--- Exercise data ---
------------------------------------------------------------------------
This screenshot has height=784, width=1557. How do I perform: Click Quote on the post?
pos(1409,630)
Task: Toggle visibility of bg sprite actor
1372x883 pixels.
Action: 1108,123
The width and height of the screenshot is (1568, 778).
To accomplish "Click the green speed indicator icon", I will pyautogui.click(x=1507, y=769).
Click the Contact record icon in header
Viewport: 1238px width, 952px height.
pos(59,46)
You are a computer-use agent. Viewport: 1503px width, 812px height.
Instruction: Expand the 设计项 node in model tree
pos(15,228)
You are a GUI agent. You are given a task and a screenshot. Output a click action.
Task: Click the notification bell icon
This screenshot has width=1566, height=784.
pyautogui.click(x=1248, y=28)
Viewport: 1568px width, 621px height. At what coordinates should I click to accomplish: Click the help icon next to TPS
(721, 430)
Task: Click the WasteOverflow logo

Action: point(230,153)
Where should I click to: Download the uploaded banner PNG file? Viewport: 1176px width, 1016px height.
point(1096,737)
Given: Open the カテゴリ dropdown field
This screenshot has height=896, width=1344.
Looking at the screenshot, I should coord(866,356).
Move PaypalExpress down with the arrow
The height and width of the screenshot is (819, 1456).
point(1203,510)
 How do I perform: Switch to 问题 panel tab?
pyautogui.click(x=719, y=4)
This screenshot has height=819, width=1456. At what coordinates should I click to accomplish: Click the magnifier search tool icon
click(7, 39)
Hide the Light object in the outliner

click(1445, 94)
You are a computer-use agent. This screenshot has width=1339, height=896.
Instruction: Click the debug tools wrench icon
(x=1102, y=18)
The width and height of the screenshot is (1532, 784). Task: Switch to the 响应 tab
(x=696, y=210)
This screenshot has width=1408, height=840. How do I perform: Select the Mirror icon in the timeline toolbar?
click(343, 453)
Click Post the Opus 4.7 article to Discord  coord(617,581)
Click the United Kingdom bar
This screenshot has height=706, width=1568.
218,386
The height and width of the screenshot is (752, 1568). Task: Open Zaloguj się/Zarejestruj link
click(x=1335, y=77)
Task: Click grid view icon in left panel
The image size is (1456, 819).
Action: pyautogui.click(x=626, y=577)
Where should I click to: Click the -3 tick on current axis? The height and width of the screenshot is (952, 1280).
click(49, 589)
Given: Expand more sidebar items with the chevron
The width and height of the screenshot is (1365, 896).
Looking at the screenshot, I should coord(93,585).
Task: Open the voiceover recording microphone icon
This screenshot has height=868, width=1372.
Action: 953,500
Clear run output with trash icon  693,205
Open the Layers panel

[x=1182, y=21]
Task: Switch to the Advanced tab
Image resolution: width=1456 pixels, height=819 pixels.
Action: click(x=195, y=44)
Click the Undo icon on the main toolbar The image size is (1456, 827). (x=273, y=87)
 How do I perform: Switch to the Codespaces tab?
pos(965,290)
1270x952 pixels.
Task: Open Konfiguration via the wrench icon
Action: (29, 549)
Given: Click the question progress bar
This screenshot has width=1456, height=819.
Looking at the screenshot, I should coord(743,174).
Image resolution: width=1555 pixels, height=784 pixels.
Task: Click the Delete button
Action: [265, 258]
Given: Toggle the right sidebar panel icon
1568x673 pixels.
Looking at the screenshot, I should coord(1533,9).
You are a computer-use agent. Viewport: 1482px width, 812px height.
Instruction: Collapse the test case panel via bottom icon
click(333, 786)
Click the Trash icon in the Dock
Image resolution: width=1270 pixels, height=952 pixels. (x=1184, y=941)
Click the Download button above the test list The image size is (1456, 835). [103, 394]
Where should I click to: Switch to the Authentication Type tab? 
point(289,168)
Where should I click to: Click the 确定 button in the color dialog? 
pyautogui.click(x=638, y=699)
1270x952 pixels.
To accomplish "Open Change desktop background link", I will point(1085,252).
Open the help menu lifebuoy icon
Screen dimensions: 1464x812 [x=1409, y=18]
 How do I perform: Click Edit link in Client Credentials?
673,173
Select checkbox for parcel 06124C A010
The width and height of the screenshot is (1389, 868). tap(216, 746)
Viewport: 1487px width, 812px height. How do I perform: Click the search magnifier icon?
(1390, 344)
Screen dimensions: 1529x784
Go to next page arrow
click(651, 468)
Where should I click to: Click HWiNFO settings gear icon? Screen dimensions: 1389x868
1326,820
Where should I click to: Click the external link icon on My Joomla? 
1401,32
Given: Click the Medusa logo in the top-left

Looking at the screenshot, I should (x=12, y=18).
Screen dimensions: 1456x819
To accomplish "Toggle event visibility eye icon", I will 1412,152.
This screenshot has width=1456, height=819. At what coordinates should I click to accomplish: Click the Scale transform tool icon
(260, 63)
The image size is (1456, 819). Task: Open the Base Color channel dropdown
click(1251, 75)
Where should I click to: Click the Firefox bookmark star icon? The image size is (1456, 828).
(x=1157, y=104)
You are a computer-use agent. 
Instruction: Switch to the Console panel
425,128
------------------------------------------------------------------------
--- Problem to work on ---
Find "agent" in the data above. Report each line where it appears.

--- Response area ---
You are a computer-use agent. Viewport: 1503px width, 812px height.
You are a GUI agent. You are given a task and a screenshot. Output a click action.
You are a computer-use agent. This screenshot has width=1339, height=896.
You are a computer-use agent. Viewport: 1482px width, 812px height.
You are a computer-use agent. 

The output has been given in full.